§ TASK REQUIREMENTS: Across the entries below, how many lines include "Collapse"? Give the number and nothing else.

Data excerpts
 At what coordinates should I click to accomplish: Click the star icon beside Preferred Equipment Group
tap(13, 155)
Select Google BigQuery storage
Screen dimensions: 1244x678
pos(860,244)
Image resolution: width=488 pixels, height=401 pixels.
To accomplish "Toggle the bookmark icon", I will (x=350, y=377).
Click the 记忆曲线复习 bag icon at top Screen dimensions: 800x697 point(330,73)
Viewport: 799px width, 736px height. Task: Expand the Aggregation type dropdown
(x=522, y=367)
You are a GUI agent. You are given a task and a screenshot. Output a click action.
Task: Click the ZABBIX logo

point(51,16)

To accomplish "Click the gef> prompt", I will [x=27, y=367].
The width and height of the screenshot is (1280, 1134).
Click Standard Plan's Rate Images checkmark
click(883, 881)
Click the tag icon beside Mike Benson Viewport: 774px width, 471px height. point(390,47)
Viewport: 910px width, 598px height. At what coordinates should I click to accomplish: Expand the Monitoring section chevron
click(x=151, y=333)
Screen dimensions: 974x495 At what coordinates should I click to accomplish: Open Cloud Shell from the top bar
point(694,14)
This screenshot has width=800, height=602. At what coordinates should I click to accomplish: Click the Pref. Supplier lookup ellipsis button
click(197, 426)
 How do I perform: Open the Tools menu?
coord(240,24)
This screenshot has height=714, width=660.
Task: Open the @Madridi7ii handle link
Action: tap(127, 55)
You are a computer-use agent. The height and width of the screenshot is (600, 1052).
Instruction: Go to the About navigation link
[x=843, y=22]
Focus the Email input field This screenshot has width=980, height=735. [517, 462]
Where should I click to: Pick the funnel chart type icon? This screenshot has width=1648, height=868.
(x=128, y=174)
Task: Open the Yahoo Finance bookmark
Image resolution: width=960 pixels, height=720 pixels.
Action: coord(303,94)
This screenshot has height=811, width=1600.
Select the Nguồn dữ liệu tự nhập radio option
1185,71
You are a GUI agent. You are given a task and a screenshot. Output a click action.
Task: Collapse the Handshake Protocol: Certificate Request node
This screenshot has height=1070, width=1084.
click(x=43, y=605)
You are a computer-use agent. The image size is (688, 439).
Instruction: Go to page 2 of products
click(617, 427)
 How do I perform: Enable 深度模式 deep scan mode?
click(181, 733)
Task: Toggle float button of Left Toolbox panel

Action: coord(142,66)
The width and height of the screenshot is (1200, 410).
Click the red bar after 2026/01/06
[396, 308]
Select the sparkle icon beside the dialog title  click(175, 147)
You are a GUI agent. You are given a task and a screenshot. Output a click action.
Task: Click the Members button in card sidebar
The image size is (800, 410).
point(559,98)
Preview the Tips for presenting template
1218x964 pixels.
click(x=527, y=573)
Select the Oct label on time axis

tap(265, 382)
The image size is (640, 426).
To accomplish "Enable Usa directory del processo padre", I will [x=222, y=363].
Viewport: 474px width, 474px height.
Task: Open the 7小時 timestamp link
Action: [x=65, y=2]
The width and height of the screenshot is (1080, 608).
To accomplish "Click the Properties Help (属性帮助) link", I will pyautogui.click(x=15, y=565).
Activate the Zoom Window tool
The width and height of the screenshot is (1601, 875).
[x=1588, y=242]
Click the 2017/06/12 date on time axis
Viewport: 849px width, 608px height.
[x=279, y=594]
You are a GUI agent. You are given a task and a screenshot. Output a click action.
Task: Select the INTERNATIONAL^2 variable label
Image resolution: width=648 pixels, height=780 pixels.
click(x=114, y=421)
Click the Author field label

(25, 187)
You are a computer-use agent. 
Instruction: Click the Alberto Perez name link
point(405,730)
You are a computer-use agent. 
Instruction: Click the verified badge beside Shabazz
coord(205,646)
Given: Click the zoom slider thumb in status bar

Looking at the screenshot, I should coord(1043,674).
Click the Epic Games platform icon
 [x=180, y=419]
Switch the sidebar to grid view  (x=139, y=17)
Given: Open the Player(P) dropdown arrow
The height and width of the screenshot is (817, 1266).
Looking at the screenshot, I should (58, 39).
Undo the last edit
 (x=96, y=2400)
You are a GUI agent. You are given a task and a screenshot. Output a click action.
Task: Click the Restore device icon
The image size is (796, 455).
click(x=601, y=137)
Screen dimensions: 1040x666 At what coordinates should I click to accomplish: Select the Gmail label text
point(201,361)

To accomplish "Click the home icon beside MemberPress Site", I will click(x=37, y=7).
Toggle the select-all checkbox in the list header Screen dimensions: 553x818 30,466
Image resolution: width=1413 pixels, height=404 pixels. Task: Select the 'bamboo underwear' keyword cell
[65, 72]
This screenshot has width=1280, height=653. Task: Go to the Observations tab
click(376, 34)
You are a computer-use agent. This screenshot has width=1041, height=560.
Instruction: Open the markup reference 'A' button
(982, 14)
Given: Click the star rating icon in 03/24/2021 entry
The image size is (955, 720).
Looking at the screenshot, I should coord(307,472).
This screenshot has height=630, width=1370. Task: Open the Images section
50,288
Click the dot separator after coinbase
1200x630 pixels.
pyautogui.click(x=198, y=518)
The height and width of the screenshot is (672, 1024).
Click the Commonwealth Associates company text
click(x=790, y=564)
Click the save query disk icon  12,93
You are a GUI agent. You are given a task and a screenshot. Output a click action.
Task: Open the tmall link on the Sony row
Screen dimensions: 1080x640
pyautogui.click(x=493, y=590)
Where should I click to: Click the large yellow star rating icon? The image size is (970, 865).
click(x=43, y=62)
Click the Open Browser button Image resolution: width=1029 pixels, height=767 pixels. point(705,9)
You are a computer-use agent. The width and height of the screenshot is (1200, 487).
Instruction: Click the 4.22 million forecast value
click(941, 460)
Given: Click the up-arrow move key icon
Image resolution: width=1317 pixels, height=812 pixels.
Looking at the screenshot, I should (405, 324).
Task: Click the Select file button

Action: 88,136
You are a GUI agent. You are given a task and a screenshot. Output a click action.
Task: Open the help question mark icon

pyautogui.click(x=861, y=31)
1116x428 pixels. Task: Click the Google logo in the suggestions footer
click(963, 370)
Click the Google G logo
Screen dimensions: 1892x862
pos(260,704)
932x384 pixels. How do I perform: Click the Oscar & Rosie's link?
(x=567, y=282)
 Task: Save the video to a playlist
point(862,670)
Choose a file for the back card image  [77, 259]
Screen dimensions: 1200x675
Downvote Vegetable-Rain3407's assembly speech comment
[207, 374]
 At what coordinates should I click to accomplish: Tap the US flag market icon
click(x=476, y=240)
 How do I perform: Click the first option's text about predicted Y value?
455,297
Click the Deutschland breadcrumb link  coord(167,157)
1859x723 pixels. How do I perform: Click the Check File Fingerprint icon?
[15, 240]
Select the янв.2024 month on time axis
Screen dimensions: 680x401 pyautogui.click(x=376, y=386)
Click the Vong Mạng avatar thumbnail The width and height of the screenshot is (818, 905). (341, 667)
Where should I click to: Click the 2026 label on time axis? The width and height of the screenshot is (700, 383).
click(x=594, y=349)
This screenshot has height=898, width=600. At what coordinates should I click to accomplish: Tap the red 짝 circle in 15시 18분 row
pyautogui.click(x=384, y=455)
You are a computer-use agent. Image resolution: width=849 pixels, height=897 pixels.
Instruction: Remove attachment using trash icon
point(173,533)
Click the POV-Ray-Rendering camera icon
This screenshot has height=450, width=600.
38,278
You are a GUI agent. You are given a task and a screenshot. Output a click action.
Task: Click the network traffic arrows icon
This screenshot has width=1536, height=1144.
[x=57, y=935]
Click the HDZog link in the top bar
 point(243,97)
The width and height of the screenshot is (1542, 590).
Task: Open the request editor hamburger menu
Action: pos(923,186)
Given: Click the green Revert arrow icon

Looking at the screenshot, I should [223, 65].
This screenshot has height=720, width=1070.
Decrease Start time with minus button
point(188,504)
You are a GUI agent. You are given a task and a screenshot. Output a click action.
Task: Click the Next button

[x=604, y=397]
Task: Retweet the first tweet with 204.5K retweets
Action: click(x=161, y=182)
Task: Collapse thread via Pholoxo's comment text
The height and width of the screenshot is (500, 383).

§ SOLUTION: 2